A reação à retirada da estação também foi enorme. Em maio de 2011, centenas de pessoas participaram do “Churrascão da Gente Diferenciada”, manifestação bem-humorada organizada em Higienópolis para defender a presença do metrô no bairro e criticar o que seus participantes consideravam uma reação elitista ao transporte público.
A Linha 6 acabou sendo redesenhada e a estação hoje denominada FAAP-Pacaembu ficará na região da Rua Sergipe, afastada do ponto originalmente previsto na Avenida Angélica.
Estação FAAP-Pacaembu ficou mais longe da Avenida Angélica (Linha Uni)
Eixos viários ou miolo de bairros?
É verdade que não há, na mobilização atual da Vila Madalena, declaração pública equivalente àquela que marcou a controvérsia de Higienópolis. Os argumentos apresentados pelo movimento estão concentrados em urbanismo, verticalização, infraestrutura, mercado imobiliário e preservação das características atuais do bairro.
Há também um problema urbano real por trás de parte da discussão. A legislação paulistana estimula o adensamento no entorno do transporte de alta capacidade, e a própria região da estação Vila Madalena, da Linha 2-Verde, passou por intensa verticalização nas últimas décadas. A parada, apesar do nome, fica a cerca de 750 metros do local escolhido para a estação Girassol.
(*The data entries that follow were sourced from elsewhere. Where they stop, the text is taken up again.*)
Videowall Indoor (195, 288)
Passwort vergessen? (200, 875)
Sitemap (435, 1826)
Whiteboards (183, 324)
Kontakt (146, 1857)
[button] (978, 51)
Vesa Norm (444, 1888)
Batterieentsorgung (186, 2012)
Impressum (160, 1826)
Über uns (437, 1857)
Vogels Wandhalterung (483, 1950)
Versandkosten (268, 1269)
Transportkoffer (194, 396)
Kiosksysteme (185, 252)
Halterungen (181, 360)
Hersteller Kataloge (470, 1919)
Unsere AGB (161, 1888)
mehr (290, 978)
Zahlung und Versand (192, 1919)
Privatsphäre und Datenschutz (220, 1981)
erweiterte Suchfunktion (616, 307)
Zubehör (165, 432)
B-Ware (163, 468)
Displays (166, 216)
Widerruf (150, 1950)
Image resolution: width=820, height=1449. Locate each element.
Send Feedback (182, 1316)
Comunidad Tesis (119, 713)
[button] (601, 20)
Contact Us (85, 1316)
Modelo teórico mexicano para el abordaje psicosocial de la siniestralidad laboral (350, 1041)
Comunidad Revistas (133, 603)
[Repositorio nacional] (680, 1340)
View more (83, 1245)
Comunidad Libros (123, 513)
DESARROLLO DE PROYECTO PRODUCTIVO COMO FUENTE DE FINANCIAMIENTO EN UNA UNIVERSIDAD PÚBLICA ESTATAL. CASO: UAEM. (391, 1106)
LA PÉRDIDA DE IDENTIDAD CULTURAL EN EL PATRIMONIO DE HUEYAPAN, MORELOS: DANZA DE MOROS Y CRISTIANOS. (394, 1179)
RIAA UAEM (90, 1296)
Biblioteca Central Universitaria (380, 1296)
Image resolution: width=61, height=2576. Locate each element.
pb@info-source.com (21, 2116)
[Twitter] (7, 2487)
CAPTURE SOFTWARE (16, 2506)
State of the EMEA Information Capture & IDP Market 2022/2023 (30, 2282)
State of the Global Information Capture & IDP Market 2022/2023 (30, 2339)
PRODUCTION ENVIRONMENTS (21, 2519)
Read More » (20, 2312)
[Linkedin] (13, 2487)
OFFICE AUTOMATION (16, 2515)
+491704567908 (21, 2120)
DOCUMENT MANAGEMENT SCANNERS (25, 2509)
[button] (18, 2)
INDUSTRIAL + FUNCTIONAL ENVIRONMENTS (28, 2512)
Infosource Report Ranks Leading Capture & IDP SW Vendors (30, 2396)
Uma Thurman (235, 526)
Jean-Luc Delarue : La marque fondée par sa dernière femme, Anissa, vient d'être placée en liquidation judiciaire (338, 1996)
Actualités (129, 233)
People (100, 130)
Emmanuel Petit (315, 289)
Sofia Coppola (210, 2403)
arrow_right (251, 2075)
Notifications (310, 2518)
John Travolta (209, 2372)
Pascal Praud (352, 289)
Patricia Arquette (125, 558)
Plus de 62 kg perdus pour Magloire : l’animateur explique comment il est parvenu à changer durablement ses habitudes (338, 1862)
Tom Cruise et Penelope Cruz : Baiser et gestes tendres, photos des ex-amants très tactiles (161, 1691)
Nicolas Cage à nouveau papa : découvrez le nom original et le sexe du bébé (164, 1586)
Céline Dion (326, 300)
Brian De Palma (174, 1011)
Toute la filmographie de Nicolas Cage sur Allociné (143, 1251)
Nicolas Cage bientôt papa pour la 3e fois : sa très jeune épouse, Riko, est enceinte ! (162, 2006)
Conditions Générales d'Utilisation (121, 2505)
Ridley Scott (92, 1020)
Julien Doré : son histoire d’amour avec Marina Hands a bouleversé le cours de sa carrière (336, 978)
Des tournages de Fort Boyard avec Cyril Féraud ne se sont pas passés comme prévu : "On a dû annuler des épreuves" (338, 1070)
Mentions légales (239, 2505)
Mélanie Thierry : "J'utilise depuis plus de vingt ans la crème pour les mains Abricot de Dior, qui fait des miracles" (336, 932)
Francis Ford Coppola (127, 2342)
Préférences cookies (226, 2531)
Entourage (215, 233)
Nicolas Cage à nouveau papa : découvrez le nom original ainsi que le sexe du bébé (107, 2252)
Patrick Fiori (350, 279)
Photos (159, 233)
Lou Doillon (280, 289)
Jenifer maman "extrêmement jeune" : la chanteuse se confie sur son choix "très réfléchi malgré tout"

No entanto, em São Paulo ainda persiste uma associação do transporte público com degradação do entorno, embora o fenômeno mais comum em algumas regiões tenha sido o contrário, a valorização de imóveis e a verticalização que, goste-se ou não, traz mais pessoas para regiões bem estruturadas e que deixam de depender de automóveis. O reflexo é positivo para a cidade como um todo.
Projeção do Pátio da Linha 20-Rosa em São Bernardo: começo pelo ABC (CMSP)
Metrópoles como Londres, onde o metrô surgiu no final do século 19, viu seus bairros crescerem em torno de estações de metrô e de trens urbanos. Por essa razão, a capital britânica se dá ao luxo de não dispor de tantas vias expressas, estacionamentos e avenidas com múltiplas faixas de rolamento.
Projeto básico na reta final
A Linha 20-Rosa ainda está na fase final de desenvolvimento do projeto básico após passar por diversas modificações ao longo dos últimos anos. O ramal deverá ligar a Zona Oeste de São Paulo a Santo André, passando por São Bernardo do Campo, e transportar mais de 1 milhão de passageiros por dia.
A expectativa é que o edital de projeto executivo e obras civis seja lançado no ano que vem e os contratos assinados em 2028. Mas a Linha 20 não começará perto de Vila Madalena e sim na outra ponta, no ABC Paulista. Até lá, resta saber quem ganhará essa queda de braço.